Конечно, недостоин был жить и тот, кто вступил в «тайную и опасную переписку» с неприятелем – при этом вполне логично для человека, убившего собственного сына якобы ради государственных интересов, оговаривалось: «Такожде не позволяется ни сыну с родным своим отцом, которой у неприятеля обретается, тайно корреспондовать». Пленные, которые тайно переписывались со своими, тоже должны были быть казнены как изменники. Казнить следовало и тех военных, которые в письмах родным и близким сообщали о «воинских делах».
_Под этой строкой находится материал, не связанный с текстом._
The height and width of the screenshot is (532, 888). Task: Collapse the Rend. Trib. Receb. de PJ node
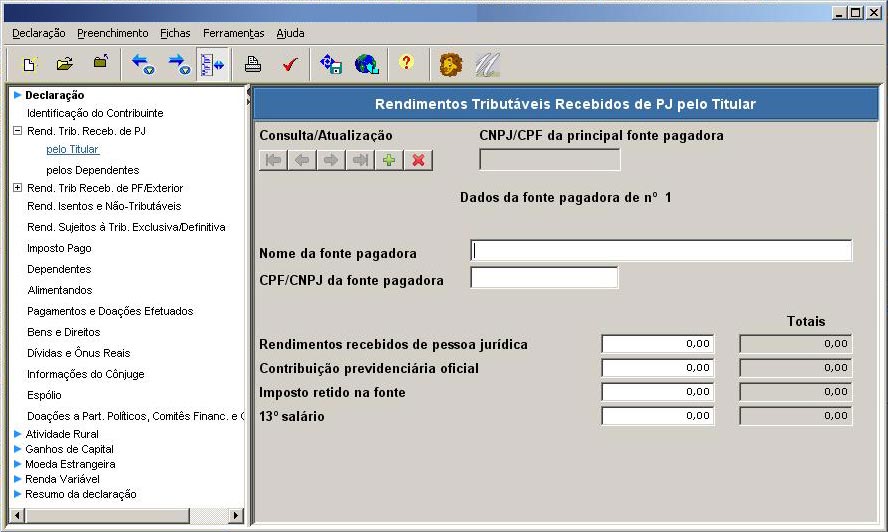pyautogui.click(x=17, y=131)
Казнили тех, кто не донес о вредителях и шпионах, тех, кто взял «патенты или манифесты» неприятеля – сегодня мы бы сказали «листовки» – и разбросал их, тех, кто распространял «фалшивые и изменнические слухи», «чрез которыя робость салдатам причинена быть может».
Предписывалось казнить и зачинщиков «непристойных подозрительных сходбищ и собраний воинских людей, хотя для советов каких-нибудь (хотя и не для зла) или для челобитья…» – то есть даже те, кто собирал однополчан для обсуждения совершенно неопасных вопросов, уже создавали столь опасный прецедент, что заслуживали смерти, как и офицеры, позволившие подобное «сходбище».
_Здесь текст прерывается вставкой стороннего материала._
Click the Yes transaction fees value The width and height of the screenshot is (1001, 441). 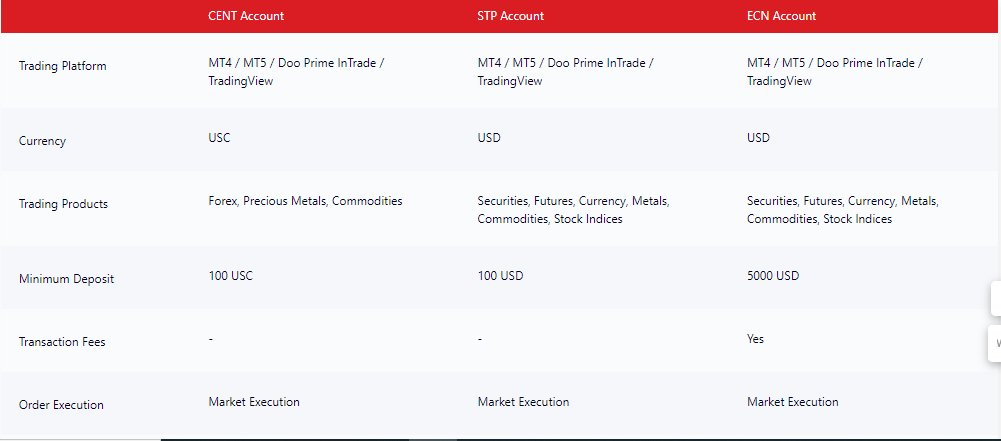[755, 339]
Казнили бунтовщиков, но еще и тех, кто, увидев «ссору, брань или драку между рядовыми», призывал товарищей на помощь, то есть превращал драку двух человек в массовую, а заодно и тех, кто прибегал помогать. Казнили за поединки, за распространение «пасквилей, или ругательных писем», за причинение смерти в результате побоев (очевидно, наказание шпицрутенами не подпадало под эту статью), за пользование услугами наемного убийцы.
Не остались без внимания законодателя и самые ужасающие убийства, хотя и с поправкой на армейскую жизнь: «Ежели кто отца своего, мать, дитя во младенчестве, офицера наглым образом умертвит, оного колесовать, а тело его на колесо положить, а за протчих мечем наказать. Толкование. Ежели сие убийство учинитца не нарочно, или не в намерении кого умертвить, якобы кто похотел жену свою или дитя наказать, и оную так жестоко побьет, что подлинно от того умрет, то правда, что наказание легчее бывает. А ежели умышленное убивство будет, тогда убийца имеет мечем наказан быть».
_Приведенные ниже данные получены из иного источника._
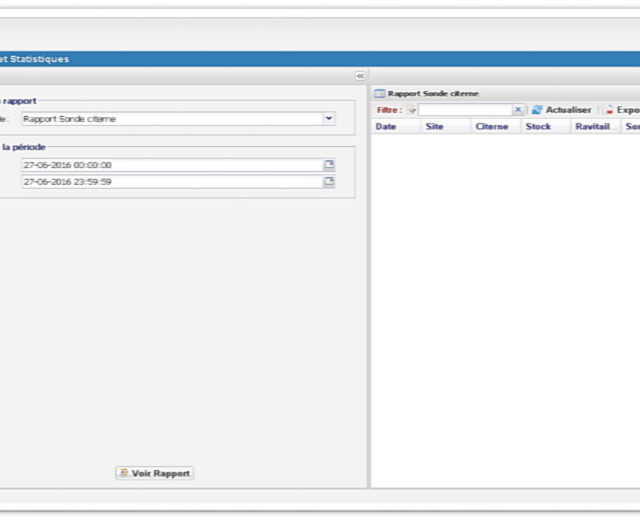640x520 pixels.
Task: Click the Actualiser refresh icon
Action: (x=537, y=110)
На одну доску были поставлены отец, мать, маленький (только маленький?) ребенок и офицер – за них полагалось колесование, за другие убийства – обезглавливание. При этом, если жена или ребенок умирали от побоев, то есть муж и отец не собирался их убивать, а хотел только «наказать», кара была «легчее» – отношение к домашнему насилию достаточно ясно.
Казнили насильников и грабителей, а также и тех, кто за взятку пропускал людей, стоя в карауле.
Самоубийцу хоронили в «безчестном месте», то есть не в освященной земле, а того, кто покушался на самоубийство… ну конечно же, казнили.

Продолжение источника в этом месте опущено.